------ Data listing ------

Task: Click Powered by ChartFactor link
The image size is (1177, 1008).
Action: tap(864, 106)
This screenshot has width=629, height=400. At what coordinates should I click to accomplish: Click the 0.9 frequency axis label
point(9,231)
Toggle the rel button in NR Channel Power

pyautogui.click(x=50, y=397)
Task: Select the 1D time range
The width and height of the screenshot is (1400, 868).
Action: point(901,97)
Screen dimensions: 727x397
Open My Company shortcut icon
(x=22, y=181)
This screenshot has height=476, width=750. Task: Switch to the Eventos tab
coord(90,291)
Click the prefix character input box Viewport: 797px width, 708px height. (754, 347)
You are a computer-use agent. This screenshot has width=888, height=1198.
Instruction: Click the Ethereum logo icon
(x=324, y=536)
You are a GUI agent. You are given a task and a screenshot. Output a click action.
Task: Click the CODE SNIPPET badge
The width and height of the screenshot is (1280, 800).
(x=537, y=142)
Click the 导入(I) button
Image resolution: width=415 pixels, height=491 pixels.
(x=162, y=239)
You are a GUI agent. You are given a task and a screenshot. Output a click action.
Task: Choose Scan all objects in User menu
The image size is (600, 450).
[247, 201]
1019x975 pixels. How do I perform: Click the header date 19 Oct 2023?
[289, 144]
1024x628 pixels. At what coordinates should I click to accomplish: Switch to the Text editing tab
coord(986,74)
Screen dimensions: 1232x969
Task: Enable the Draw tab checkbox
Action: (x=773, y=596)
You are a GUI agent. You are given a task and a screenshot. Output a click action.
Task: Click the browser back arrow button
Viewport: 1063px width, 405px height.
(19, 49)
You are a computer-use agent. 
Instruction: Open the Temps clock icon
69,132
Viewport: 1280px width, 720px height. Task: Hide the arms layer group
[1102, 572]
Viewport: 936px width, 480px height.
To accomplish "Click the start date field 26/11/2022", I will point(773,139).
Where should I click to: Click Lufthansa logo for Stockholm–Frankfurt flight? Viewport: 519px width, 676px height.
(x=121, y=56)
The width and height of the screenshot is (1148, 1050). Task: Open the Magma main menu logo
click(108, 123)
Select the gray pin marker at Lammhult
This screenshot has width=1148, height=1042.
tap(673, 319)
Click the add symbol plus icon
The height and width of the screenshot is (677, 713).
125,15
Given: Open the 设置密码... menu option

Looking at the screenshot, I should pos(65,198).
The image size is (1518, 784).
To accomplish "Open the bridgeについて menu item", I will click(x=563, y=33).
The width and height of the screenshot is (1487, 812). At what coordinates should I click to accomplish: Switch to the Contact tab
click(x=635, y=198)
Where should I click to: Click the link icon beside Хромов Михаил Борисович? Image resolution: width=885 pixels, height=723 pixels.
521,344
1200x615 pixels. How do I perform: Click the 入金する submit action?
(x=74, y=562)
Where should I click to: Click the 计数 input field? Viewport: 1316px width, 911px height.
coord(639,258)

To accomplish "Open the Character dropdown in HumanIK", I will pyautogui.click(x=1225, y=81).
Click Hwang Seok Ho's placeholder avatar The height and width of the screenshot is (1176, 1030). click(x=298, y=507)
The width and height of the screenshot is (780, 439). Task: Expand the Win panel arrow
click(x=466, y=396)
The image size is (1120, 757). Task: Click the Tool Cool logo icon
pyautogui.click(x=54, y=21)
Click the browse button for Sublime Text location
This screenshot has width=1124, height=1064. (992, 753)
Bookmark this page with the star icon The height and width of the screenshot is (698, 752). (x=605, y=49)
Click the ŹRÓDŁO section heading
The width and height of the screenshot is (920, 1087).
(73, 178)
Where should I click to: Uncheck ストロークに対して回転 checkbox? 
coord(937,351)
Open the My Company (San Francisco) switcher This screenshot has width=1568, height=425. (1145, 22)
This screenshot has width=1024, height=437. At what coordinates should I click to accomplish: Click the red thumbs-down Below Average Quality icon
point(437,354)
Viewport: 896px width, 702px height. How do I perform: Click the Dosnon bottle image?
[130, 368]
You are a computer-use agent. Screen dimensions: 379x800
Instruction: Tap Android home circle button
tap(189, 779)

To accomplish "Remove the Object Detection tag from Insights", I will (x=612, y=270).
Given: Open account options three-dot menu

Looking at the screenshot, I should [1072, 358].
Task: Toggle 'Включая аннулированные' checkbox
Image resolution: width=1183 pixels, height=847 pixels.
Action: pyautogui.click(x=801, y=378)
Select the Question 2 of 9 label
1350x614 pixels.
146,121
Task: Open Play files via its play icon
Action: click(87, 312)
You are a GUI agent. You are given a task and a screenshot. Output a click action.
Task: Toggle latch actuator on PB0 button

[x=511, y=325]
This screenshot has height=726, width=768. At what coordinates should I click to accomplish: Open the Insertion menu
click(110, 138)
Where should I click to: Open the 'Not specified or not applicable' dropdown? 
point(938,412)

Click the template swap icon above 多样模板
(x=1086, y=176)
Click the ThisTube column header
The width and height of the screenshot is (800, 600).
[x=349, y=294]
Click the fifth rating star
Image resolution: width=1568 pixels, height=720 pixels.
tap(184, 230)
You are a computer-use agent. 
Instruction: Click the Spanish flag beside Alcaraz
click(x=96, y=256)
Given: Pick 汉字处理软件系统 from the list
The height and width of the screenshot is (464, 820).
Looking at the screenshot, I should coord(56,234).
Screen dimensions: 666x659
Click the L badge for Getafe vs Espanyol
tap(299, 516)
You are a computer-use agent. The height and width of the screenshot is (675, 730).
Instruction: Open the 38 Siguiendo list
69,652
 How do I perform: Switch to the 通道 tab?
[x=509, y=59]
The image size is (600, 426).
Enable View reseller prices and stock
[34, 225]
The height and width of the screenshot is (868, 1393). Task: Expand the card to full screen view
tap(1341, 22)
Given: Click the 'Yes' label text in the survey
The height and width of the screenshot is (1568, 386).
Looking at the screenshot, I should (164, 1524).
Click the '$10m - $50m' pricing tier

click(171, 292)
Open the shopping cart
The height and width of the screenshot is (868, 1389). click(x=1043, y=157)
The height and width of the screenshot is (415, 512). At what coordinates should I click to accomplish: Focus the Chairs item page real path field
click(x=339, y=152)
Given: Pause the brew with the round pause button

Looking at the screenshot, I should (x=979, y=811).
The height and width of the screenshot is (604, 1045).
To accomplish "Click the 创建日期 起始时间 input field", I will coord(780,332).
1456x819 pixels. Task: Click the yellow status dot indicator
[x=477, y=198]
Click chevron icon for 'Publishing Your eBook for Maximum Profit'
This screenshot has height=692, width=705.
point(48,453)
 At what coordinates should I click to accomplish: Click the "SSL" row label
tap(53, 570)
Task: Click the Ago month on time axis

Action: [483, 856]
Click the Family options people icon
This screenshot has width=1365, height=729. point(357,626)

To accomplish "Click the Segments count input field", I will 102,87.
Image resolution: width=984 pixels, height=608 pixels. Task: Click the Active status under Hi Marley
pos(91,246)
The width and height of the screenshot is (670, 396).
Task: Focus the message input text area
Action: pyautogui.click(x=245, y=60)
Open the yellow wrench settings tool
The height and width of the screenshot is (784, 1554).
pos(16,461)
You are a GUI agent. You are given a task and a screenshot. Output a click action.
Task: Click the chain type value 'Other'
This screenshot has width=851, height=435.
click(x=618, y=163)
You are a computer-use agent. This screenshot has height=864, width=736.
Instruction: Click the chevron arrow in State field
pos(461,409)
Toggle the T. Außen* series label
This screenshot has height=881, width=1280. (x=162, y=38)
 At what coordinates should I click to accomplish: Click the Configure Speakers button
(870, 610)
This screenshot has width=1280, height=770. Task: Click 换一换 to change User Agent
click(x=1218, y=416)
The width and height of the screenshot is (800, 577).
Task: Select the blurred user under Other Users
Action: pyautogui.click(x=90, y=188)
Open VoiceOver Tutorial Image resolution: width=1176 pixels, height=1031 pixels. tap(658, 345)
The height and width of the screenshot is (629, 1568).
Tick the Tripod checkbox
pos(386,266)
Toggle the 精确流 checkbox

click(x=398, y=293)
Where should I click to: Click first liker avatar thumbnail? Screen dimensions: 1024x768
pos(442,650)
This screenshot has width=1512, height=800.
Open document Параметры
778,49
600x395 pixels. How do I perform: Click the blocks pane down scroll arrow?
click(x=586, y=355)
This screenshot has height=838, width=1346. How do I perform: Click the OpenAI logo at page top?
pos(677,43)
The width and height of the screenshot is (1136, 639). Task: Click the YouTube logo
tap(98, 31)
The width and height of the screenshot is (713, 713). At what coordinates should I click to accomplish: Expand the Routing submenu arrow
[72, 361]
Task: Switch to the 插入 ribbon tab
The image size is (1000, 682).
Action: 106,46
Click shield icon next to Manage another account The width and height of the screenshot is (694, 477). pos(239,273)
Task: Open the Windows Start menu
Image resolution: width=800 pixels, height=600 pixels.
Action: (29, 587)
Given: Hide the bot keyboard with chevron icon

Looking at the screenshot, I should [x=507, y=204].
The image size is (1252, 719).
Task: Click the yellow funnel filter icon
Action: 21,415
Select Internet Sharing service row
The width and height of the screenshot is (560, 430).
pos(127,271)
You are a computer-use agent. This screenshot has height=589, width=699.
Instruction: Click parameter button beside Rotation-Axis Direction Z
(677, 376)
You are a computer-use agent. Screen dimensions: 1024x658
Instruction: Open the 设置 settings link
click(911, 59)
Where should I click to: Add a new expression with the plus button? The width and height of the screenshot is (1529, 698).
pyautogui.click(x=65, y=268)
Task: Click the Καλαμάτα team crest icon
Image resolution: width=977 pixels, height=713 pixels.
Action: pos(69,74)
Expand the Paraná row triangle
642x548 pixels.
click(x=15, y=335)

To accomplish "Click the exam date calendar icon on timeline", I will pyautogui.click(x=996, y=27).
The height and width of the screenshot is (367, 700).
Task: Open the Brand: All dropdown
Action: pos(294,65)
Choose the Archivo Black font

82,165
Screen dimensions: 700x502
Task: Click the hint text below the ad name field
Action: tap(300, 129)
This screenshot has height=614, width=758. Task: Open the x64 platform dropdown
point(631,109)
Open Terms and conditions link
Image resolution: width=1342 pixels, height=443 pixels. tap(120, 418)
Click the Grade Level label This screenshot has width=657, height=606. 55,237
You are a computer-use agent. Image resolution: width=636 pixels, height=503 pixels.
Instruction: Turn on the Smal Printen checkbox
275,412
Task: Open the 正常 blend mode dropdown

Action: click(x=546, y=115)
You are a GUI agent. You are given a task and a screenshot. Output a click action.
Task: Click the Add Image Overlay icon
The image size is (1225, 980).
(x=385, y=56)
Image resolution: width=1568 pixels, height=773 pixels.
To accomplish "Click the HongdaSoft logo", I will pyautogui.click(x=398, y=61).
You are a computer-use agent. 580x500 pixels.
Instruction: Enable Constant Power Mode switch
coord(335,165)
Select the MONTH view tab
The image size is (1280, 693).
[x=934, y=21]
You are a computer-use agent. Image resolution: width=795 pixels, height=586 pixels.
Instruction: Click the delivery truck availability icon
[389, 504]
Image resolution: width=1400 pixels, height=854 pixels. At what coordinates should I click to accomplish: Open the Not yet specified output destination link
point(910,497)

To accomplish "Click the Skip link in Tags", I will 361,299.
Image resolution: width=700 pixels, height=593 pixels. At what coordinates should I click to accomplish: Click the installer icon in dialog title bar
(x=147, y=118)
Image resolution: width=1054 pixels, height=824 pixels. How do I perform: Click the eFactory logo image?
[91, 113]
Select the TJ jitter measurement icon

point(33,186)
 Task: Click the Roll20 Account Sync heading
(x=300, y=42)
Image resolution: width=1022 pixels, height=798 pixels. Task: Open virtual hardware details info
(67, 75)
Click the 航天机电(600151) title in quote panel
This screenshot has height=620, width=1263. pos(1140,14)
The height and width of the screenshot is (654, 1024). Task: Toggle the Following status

------

What this task involves:
Copy every line of the data above, beginning with the first and ending with the line that contains "Screen dimensions: 727x397", and give nothing more.

Result below:
Task: Click Powered by ChartFactor link
The image size is (1177, 1008).
Action: tap(864, 106)
This screenshot has width=629, height=400. At what coordinates should I click to accomplish: Click the 0.9 frequency axis label
point(9,231)
Toggle the rel button in NR Channel Power

pyautogui.click(x=50, y=397)
Task: Select the 1D time range
The width and height of the screenshot is (1400, 868).
Action: point(901,97)
Screen dimensions: 727x397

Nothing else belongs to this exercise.